Calorimetric sandwich-type immunosensor for quantification of TNF-α.

We report a lab-on-a-chip immunosesnor for quantification of the inflammatory cytokine TNF-α with picomolar sensitivity. The feasibility of the technology was demonstrated via accurate measurement of the concentration of TNF-α in astrocytes cell culture media. The immunoassay was performed in a microfluidic device with an integrated antimony/bismuth thermopile sensor and had a limit of detection of 14 pg mL. The device was fabricated using rapid prototyping xurography technique and consisted of two inlets and single outlet. Anti-TNF-α monoclonal antibody was used to capture the analyte while the detection was performed using glucose oxidase-conjugated secondary antibody. Glucose (55 mM) was injected through a sample loop into the fluid flowing within the microfluidic device. A nanovolt meter connected to the thermoelectric sensor recorded the voltage change caused by the enzymatic reaction. Computer simulations using COMSOL Multiphysics were performed to analyze the effect of fluid velocity on the concentration of glucose within the reaction zone.
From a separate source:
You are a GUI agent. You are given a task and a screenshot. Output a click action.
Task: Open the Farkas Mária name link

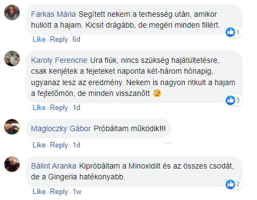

A standard calibration curve was created using serial dilutions of synthetic TNF-α (0-2000 pg mL) by plotting the area under the curve of the signal versus the concentration of the analyte. The efficacy of the device was evaluated by quantifying TNF-α in the cell culture medium of lipopolysaccharide stimulated and non-stimulated astrocytes. The results demonstrated high accuracy of the calorimetric immunoassay when compared with gold standard commercial ELISA microplate reader. The immunosensor offers excellent reproducibility, accuracy, and versatility in the choice of the detection enzyme.